For this guy, we used Purple Tone wash over Opal Skin to give the face a sicklier pale appearance.
Other fun tones could be red, blue, or even green to tone the skin to work as either a contrast to an armour on the model, or to create focus points on centrepieces in your army.
Tip 2: Control the Wash
Controlling the flow of wash is something you will get better at over time, and you will find that using different tones on specific areas and materials becomes easier with experience.
Being mindful of this when you apply your washes and by taking inspiration from this page, your results will improve very fast.

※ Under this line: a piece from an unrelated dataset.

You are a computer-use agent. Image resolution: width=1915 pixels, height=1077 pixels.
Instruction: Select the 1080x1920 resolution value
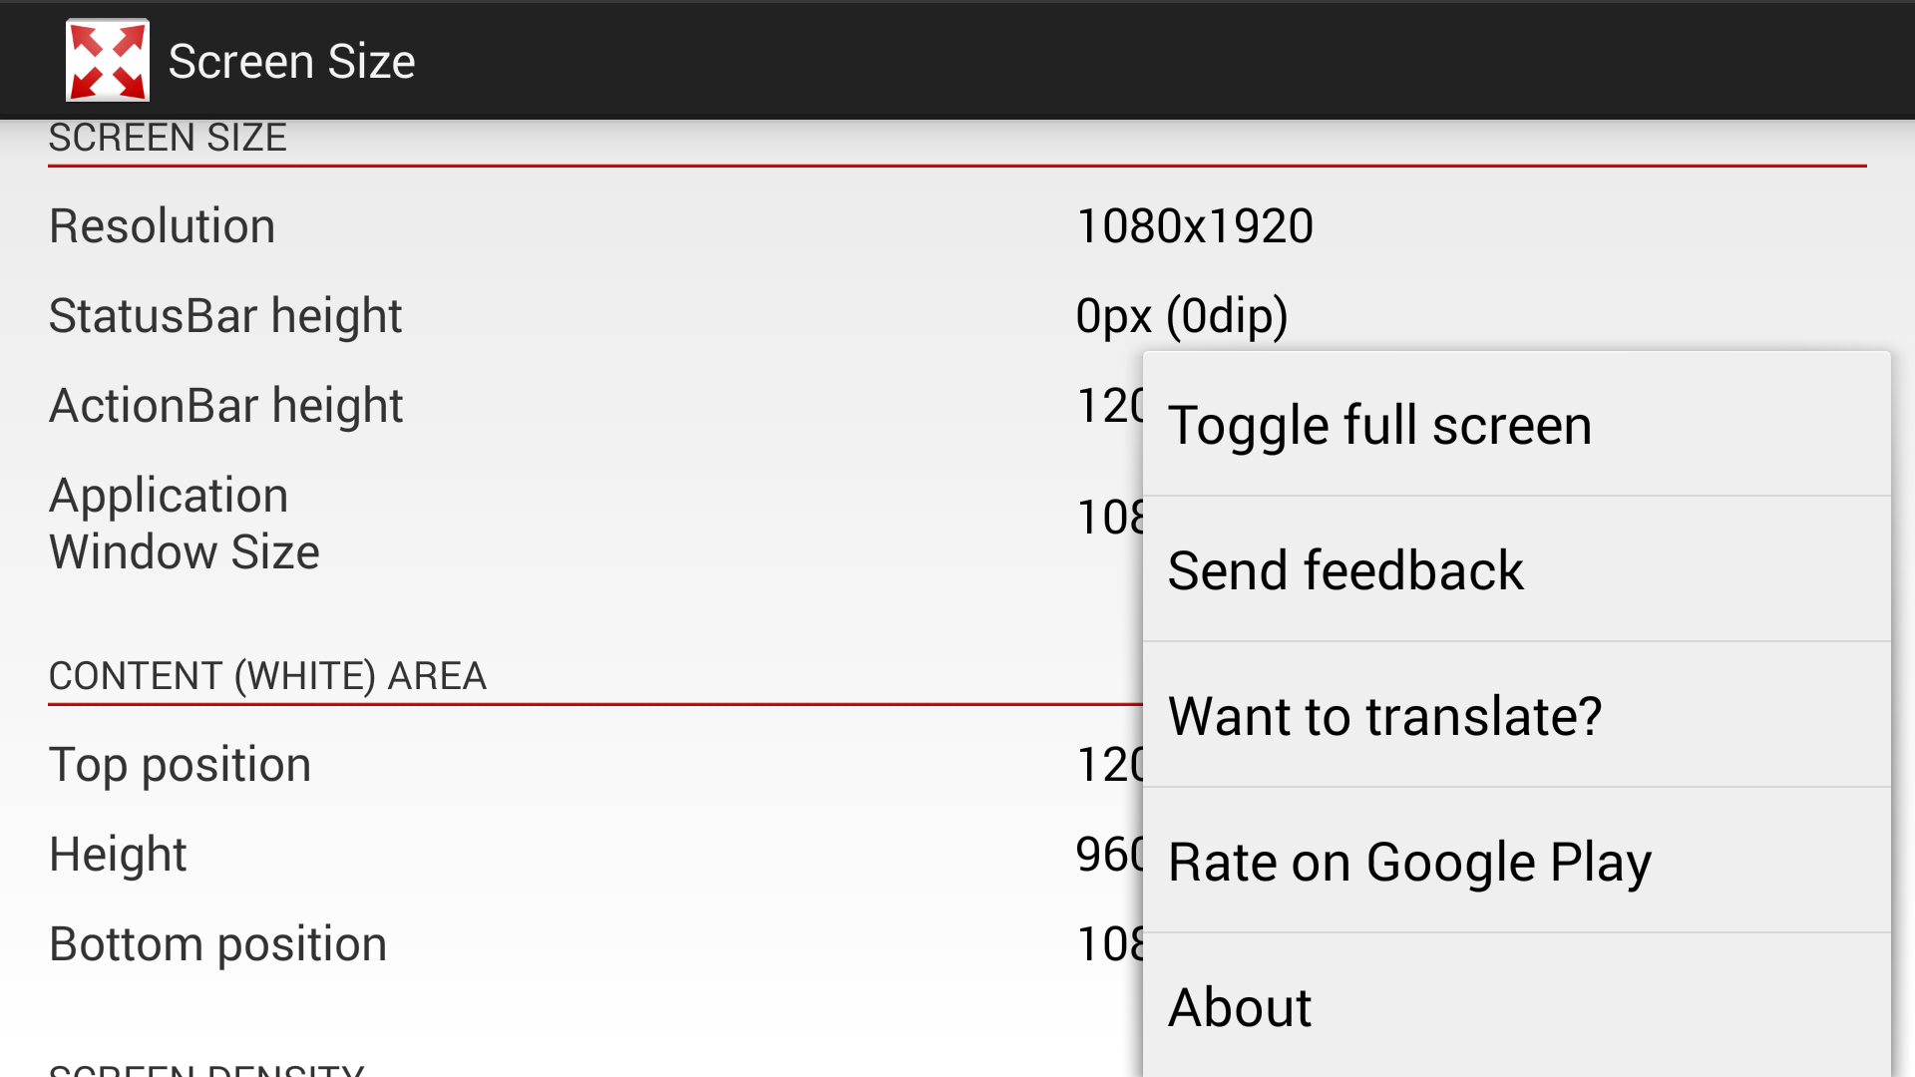1195,226
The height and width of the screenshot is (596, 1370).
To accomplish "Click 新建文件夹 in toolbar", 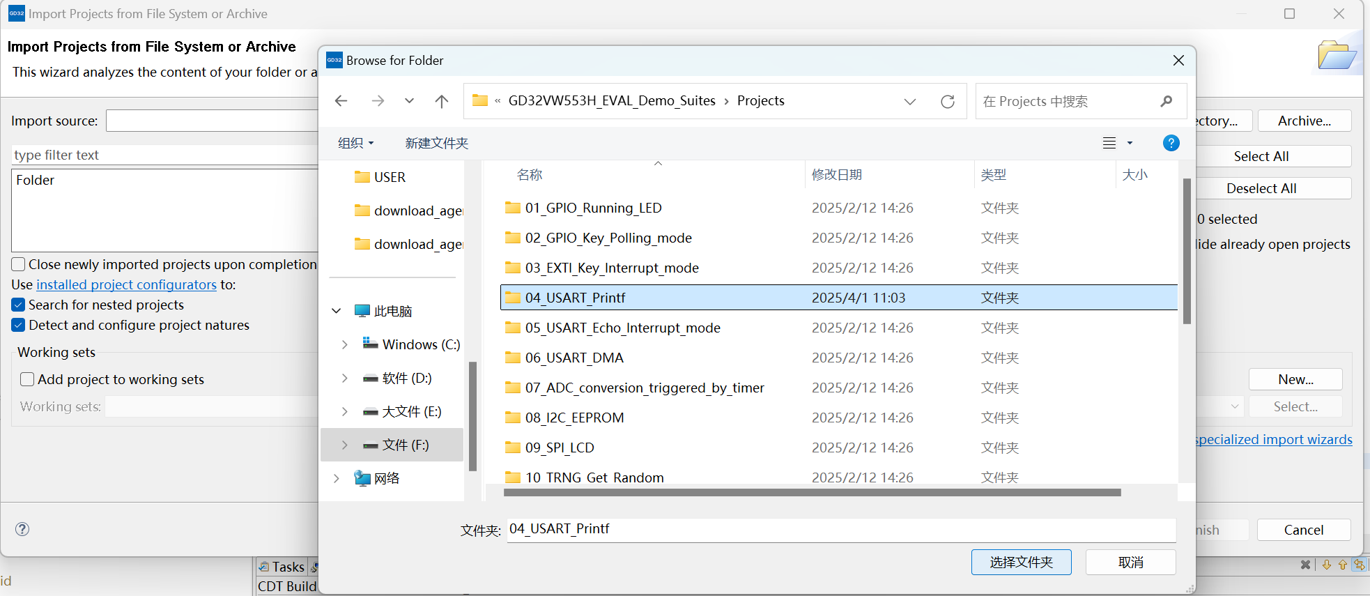I will [436, 143].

Tip 3: Orc Skin, Naturally
You can go absolutely nuts with fantasy humanoids, but this is one fun recipe for that classic orc look. Start with the Warpaints Air Greenskin Colour Triad. Then, apply a Soft Tone Wash followed by Red Tone Wash.
Finish with a drybrush of Greenskin.
Try making a rust wash for the metal parts that flows into the recesses with our Dark Rust or Fresh Rust and Wash Medium .
Tip 4: A Golden Statue
This miniature was given a coat of Greedy Gold with an airbrush, over a Matt Black primer. To get a dark battle-worn armour that suited the model really well, we first gave it a coat of Dark Tone Wash.
Next, to give the armour some more realistic golden tone we used Red Tone Wash as it would create some more contrast on the blue parts of the miniature.
Tip 5: Create Smooth Transitions
With our Wash Mixing Medium you can thin our Washes to ensure an even smoother transition, by glazing it on in a couple of applications. Or achieve a lighter shading effect that better fits lighter colours.
Only your creativity sets the limits of what can be achieved with our washes.